- Try it -
What is needed here is a faithful repeat of every entry, with no character changed.

(Dataset records)
========

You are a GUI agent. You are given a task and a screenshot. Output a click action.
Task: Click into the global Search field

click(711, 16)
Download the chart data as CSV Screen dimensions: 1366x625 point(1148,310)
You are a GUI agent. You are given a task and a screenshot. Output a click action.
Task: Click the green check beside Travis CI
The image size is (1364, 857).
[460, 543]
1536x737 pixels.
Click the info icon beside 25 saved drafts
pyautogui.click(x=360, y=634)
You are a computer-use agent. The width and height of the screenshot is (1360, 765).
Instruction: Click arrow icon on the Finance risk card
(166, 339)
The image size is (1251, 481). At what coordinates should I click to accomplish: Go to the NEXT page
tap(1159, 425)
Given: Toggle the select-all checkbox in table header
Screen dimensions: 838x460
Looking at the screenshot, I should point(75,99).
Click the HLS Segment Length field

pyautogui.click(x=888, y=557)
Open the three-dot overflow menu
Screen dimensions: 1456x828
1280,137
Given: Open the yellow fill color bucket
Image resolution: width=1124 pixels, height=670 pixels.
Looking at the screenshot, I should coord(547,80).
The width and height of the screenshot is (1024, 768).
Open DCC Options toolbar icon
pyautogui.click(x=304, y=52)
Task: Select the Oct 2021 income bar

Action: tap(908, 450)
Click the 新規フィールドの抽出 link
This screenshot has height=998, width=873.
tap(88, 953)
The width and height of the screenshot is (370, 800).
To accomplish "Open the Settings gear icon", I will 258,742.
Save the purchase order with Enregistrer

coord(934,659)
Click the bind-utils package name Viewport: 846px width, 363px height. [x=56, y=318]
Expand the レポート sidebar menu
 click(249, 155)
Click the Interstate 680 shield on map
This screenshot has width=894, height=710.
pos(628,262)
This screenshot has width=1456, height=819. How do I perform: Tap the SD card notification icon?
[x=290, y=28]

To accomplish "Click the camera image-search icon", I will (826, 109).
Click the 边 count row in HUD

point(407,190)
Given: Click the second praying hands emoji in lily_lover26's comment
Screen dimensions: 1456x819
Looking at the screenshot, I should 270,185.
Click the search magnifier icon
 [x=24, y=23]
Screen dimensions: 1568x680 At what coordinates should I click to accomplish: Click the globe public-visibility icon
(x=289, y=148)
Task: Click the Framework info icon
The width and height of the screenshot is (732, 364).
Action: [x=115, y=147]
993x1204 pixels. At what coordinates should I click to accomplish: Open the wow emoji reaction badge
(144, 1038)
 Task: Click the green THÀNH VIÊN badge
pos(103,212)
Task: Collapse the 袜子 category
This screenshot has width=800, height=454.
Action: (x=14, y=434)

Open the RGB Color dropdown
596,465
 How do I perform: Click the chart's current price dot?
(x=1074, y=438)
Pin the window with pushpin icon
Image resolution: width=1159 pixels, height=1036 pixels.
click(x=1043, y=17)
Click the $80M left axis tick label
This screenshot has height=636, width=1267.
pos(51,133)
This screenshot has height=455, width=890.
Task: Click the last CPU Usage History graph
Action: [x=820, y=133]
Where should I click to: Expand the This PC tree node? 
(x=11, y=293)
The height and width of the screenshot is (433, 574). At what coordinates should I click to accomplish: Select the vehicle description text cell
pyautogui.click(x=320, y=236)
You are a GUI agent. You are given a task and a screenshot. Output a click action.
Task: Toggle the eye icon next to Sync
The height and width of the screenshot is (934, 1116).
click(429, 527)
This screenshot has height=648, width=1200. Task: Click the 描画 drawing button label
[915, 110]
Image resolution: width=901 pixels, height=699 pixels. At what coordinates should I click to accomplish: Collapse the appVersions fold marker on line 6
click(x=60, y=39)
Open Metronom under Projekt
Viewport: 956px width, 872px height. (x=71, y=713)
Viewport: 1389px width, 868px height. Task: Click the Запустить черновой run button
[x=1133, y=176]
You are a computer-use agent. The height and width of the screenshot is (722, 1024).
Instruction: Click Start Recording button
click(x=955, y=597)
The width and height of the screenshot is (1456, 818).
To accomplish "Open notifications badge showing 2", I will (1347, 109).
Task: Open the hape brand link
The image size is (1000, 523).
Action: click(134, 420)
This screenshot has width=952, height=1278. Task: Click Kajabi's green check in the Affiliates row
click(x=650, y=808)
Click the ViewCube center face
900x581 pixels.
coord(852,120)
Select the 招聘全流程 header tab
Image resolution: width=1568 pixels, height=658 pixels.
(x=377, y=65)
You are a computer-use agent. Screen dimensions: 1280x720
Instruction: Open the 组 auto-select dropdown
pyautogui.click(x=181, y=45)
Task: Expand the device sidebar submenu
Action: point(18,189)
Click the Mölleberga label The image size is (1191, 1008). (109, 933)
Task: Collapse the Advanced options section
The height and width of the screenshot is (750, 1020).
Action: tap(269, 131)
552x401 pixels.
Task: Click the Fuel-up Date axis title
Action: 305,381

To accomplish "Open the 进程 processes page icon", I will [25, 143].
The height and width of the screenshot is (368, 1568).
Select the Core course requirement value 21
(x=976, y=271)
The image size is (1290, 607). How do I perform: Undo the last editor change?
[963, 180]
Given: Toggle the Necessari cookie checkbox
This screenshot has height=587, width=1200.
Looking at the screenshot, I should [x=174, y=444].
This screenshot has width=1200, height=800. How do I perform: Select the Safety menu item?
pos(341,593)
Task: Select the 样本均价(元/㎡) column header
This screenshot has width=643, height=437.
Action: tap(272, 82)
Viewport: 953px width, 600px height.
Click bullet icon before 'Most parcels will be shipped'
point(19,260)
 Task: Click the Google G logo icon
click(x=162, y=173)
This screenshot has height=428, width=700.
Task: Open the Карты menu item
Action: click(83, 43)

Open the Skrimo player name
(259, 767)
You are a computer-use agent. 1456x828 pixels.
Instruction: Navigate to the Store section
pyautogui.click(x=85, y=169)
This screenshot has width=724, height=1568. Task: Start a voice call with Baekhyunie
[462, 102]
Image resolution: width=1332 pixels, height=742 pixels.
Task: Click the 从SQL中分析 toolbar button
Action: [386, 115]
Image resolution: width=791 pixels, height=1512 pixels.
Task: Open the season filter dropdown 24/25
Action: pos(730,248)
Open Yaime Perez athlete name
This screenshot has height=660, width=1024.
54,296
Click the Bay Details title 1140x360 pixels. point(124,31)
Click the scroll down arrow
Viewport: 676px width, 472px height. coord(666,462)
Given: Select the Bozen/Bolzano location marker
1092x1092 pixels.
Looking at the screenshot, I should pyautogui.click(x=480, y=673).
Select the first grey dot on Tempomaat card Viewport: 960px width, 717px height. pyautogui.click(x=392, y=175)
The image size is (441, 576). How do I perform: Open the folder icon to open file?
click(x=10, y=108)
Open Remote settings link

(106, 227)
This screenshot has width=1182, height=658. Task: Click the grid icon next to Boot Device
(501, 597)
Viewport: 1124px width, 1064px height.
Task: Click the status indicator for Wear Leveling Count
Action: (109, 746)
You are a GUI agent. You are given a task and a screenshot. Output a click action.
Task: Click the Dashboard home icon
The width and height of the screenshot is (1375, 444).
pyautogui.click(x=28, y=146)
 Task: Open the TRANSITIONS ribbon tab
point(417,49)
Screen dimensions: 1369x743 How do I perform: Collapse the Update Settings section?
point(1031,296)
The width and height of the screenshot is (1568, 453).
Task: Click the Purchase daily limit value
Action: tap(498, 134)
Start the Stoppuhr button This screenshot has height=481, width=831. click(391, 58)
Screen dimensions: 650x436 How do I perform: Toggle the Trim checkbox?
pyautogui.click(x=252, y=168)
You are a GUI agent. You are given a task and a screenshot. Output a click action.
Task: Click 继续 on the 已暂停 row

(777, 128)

========

- Response below -
You are a GUI agent. You are given a task and a screenshot. Output a click action.
Task: Click into the global Search field

click(711, 16)
Download the chart data as CSV Screen dimensions: 1366x625 point(1148,310)
You are a GUI agent. You are given a task and a screenshot. Output a click action.
Task: Click the green check beside Travis CI
The image size is (1364, 857).
[460, 543]
1536x737 pixels.
Click the info icon beside 25 saved drafts
pyautogui.click(x=360, y=634)
You are a computer-use agent. The width and height of the screenshot is (1360, 765).
Instruction: Click arrow icon on the Finance risk card
(166, 339)
The image size is (1251, 481). At what coordinates should I click to accomplish: Go to the NEXT page
tap(1159, 425)
Given: Toggle the select-all checkbox in table header
Screen dimensions: 838x460
Looking at the screenshot, I should point(75,99).
Click the HLS Segment Length field

pyautogui.click(x=888, y=557)
Open the three-dot overflow menu
Screen dimensions: 1456x828
1280,137
Given: Open the yellow fill color bucket
Image resolution: width=1124 pixels, height=670 pixels.
Looking at the screenshot, I should coord(547,80).
The width and height of the screenshot is (1024, 768).
Open DCC Options toolbar icon
pyautogui.click(x=304, y=52)
Task: Select the Oct 2021 income bar

Action: tap(908, 450)
Click the 新規フィールドの抽出 link
This screenshot has height=998, width=873.
tap(88, 953)
The width and height of the screenshot is (370, 800).
To accomplish "Open the Settings gear icon", I will 258,742.
Save the purchase order with Enregistrer

coord(934,659)
Click the bind-utils package name Viewport: 846px width, 363px height. [x=56, y=318]
Expand the レポート sidebar menu
 click(249, 155)
Click the Interstate 680 shield on map
This screenshot has width=894, height=710.
pos(628,262)
This screenshot has width=1456, height=819. How do I perform: Tap the SD card notification icon?
[x=290, y=28]

To accomplish "Click the camera image-search icon", I will (826, 109).
Click the 边 count row in HUD

point(407,190)
Given: Click the second praying hands emoji in lily_lover26's comment
Screen dimensions: 1456x819
Looking at the screenshot, I should 270,185.
Click the search magnifier icon
 [x=24, y=23]
Screen dimensions: 1568x680 At what coordinates should I click to accomplish: Click the globe public-visibility icon
(x=289, y=148)
Task: Click the Framework info icon
The width and height of the screenshot is (732, 364).
Action: [x=115, y=147]
993x1204 pixels. At what coordinates should I click to accomplish: Open the wow emoji reaction badge
(144, 1038)
 Task: Click the green THÀNH VIÊN badge
pos(103,212)
Task: Collapse the 袜子 category
This screenshot has width=800, height=454.
Action: (x=14, y=434)

Open the RGB Color dropdown
596,465
 How do I perform: Click the chart's current price dot?
(x=1074, y=438)
Pin the window with pushpin icon
Image resolution: width=1159 pixels, height=1036 pixels.
click(x=1043, y=17)
Click the $80M left axis tick label
This screenshot has height=636, width=1267.
pos(51,133)
This screenshot has height=455, width=890.
Task: Click the last CPU Usage History graph
Action: [x=820, y=133]
Where should I click to: Expand the This PC tree node? 
(x=11, y=293)
The height and width of the screenshot is (433, 574). At what coordinates should I click to accomplish: Select the vehicle description text cell
pyautogui.click(x=320, y=236)
You are a GUI agent. You are given a task and a screenshot. Output a click action.
Task: Toggle the eye icon next to Sync
The height and width of the screenshot is (934, 1116).
click(429, 527)
This screenshot has height=648, width=1200. Task: Click the 描画 drawing button label
[915, 110]
Image resolution: width=901 pixels, height=699 pixels. At what coordinates should I click to accomplish: Collapse the appVersions fold marker on line 6
click(x=60, y=39)
Open Metronom under Projekt
Viewport: 956px width, 872px height. (x=71, y=713)
Viewport: 1389px width, 868px height. Task: Click the Запустить черновой run button
[x=1133, y=176]
You are a computer-use agent. The height and width of the screenshot is (722, 1024).
Instruction: Click Start Recording button
click(x=955, y=597)
The width and height of the screenshot is (1456, 818).
To accomplish "Open notifications badge showing 2", I will (1347, 109).
Task: Open the hape brand link
The image size is (1000, 523).
Action: click(134, 420)
This screenshot has width=952, height=1278. Task: Click Kajabi's green check in the Affiliates row
click(x=650, y=808)
Click the ViewCube center face
900x581 pixels.
coord(852,120)
Select the 招聘全流程 header tab
Image resolution: width=1568 pixels, height=658 pixels.
(x=377, y=65)
You are a computer-use agent. Screen dimensions: 1280x720
Instruction: Open the 组 auto-select dropdown
pyautogui.click(x=181, y=45)
Task: Expand the device sidebar submenu
Action: point(18,189)
Click the Mölleberga label The image size is (1191, 1008). (109, 933)
Task: Collapse the Advanced options section
The height and width of the screenshot is (750, 1020).
Action: tap(269, 131)
552x401 pixels.
Task: Click the Fuel-up Date axis title
Action: 305,381

To accomplish "Open the 进程 processes page icon", I will [25, 143].
The height and width of the screenshot is (368, 1568).
Select the Core course requirement value 21
(x=976, y=271)
The image size is (1290, 607). How do I perform: Undo the last editor change?
[963, 180]
Given: Toggle the Necessari cookie checkbox
This screenshot has height=587, width=1200.
Looking at the screenshot, I should [x=174, y=444].
This screenshot has width=1200, height=800. How do I perform: Select the Safety menu item?
pos(341,593)
Task: Select the 样本均价(元/㎡) column header
This screenshot has width=643, height=437.
Action: tap(272, 82)
Viewport: 953px width, 600px height.
Click bullet icon before 'Most parcels will be shipped'
point(19,260)
 Task: Click the Google G logo icon
click(x=162, y=173)
This screenshot has height=428, width=700.
Task: Open the Карты menu item
Action: click(83, 43)

Open the Skrimo player name
(259, 767)
You are a computer-use agent. 1456x828 pixels.
Instruction: Navigate to the Store section
pyautogui.click(x=85, y=169)
This screenshot has width=724, height=1568. Task: Start a voice call with Baekhyunie
[462, 102]
Image resolution: width=1332 pixels, height=742 pixels.
Task: Click the 从SQL中分析 toolbar button
Action: [386, 115]
Image resolution: width=791 pixels, height=1512 pixels.
Task: Open the season filter dropdown 24/25
Action: pos(730,248)
Open Yaime Perez athlete name
This screenshot has height=660, width=1024.
54,296
Click the Bay Details title 1140x360 pixels. point(124,31)
Click the scroll down arrow
Viewport: 676px width, 472px height. coord(666,462)
Given: Select the Bozen/Bolzano location marker
1092x1092 pixels.
Looking at the screenshot, I should pyautogui.click(x=480, y=673).
Select the first grey dot on Tempomaat card Viewport: 960px width, 717px height. pyautogui.click(x=392, y=175)
The image size is (441, 576). How do I perform: Open the folder icon to open file?
click(x=10, y=108)
Open Remote settings link

(106, 227)
This screenshot has width=1182, height=658. Task: Click the grid icon next to Boot Device
(501, 597)
Viewport: 1124px width, 1064px height.
Task: Click the status indicator for Wear Leveling Count
Action: (109, 746)
You are a GUI agent. You are given a task and a screenshot. Output a click action.
Task: Click the Dashboard home icon
The width and height of the screenshot is (1375, 444).
pyautogui.click(x=28, y=146)
 Task: Open the TRANSITIONS ribbon tab
point(417,49)
Screen dimensions: 1369x743 How do I perform: Collapse the Update Settings section?
point(1031,296)
The width and height of the screenshot is (1568, 453).
Task: Click the Purchase daily limit value
Action: tap(498, 134)
Start the Stoppuhr button This screenshot has height=481, width=831. click(391, 58)
Screen dimensions: 650x436 How do I perform: Toggle the Trim checkbox?
pyautogui.click(x=252, y=168)
You are a GUI agent. You are given a task and a screenshot. Output a click action.
Task: Click 继续 on the 已暂停 row

(777, 128)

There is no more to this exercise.